Prostate-specific antigen (PSA) in serum is primarily complexed with α1-antichymotrypsin (α1-ACT). However, 12-15% of prostate cancer (PCa) patients present with the predominant form being uncomplexed (free) PSA (Lilja et al., Clin Chem 1991;37:1618-24). We report that commercial immunoassays demonstrate variations in reactivity, especially to the uncomplexed form. We fractionated and analyzed commercial controls, PSA complexes prepared in vitro, and sera from patients with PCa or benign prostatic hyperplasia, using molecular sieve chromatography and Hybritech® Tandem®-R, Abbott IMx®, and Ciba Corning ACS™ PSA assays. Peak integration of PCa samples demonstrated ACS:Tandem-R ratios of 1-1.3 for PSA/α1-ACT complex.
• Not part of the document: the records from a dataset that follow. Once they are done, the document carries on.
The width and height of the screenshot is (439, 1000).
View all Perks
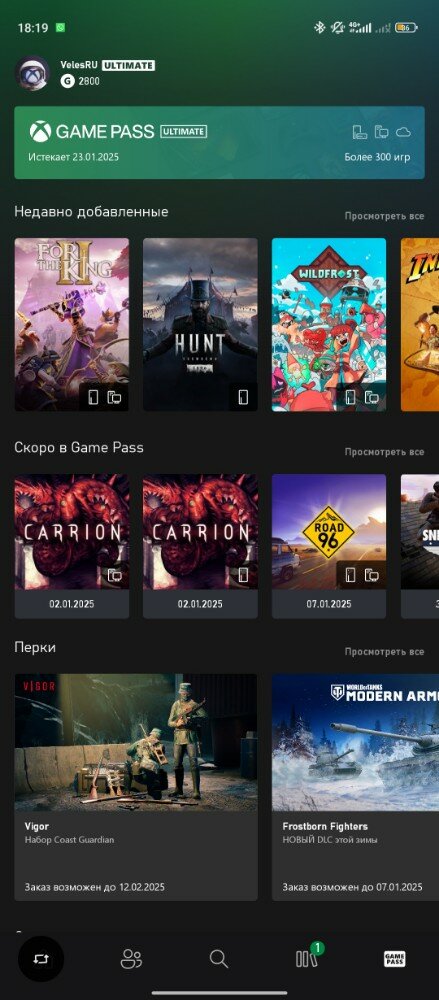[x=384, y=652]
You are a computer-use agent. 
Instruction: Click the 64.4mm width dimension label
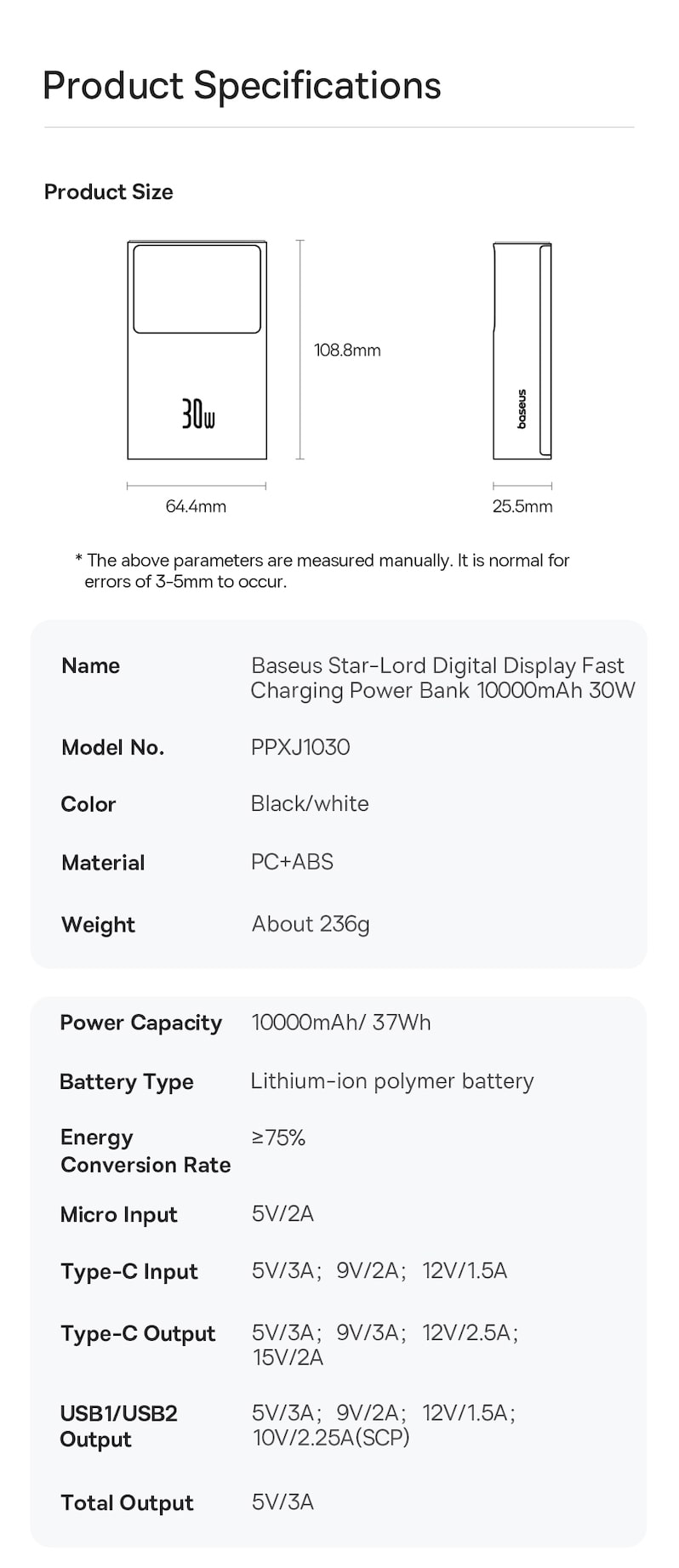[196, 506]
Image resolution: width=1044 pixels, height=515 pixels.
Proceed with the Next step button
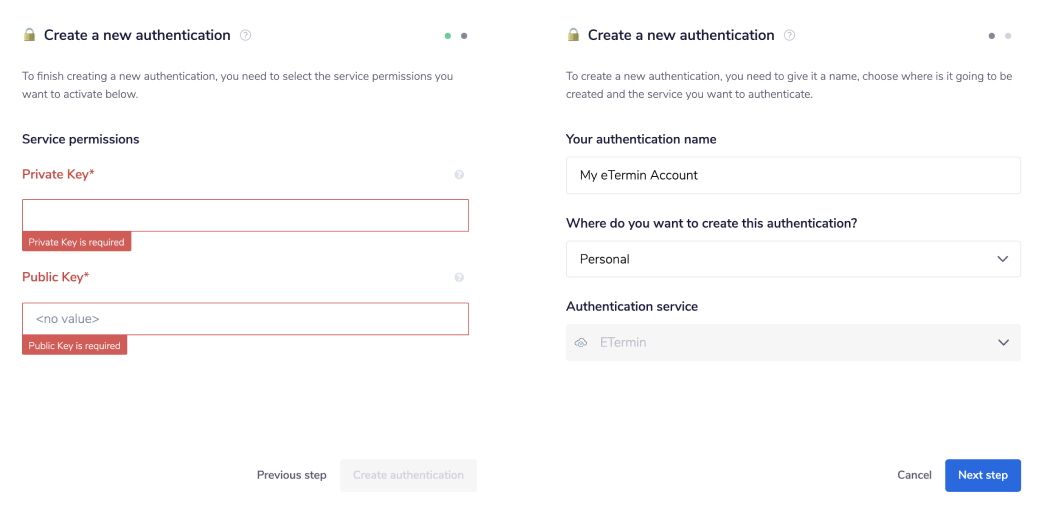tap(982, 475)
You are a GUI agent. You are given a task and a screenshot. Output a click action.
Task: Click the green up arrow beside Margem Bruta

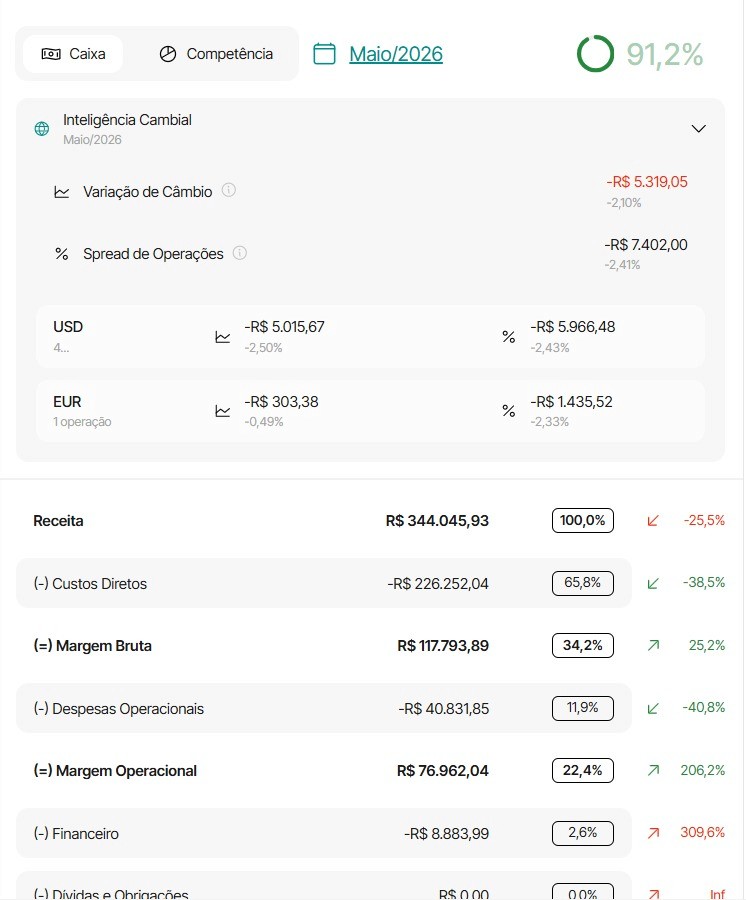point(653,646)
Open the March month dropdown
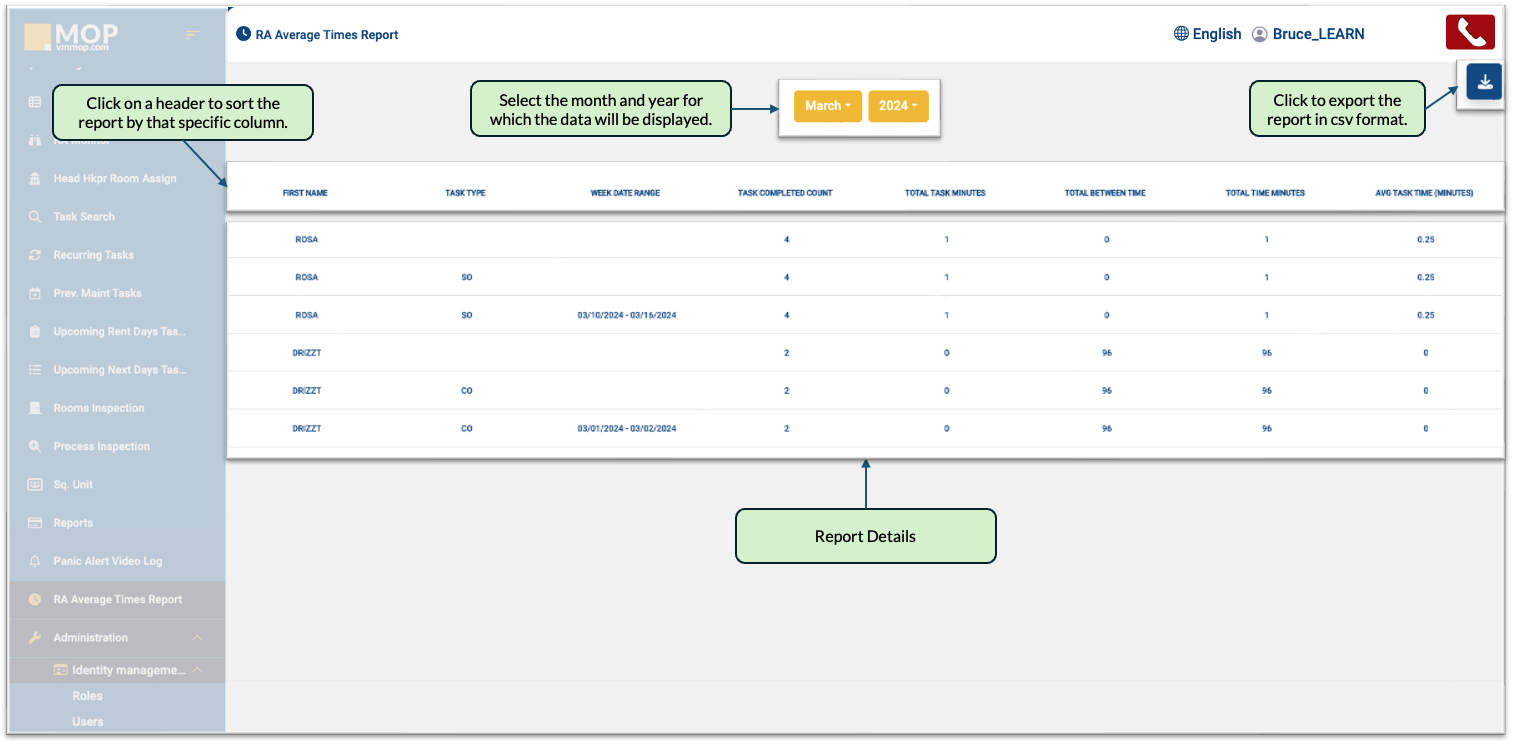Image resolution: width=1514 pixels, height=744 pixels. tap(827, 106)
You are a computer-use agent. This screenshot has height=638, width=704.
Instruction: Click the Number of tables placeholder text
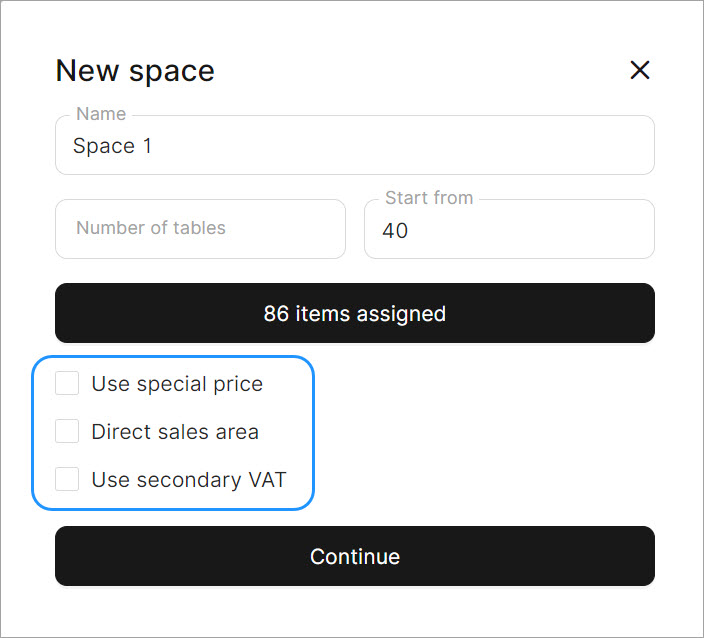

In contrast, ratios of uncomplexed peaks ranged from 2 to 4, suggesting a greater reactivity of the uncomplexed form in the ACS PSA assay. Discrepancies between assays, when PSA was measured in unfractionated sera, correlated directly with the percentage of the uncomplexed form. In controls, fractionation revealed the presence of uncomplexed PSA only, with ratios of ACS:Tandem-R and IMx:Tandem-R of 3:1 and 1.8:1, respectively, Immunoblots of PCa sera detected uncomplexed PSA (∼30 kDa) and PSA complexes of ∼95 kDa (PSA/α1-ACT) and >200 kDa, indicative of α2-macroglobulin. Maximal recognition of all forms of PSA may be important for early detection of disease progression.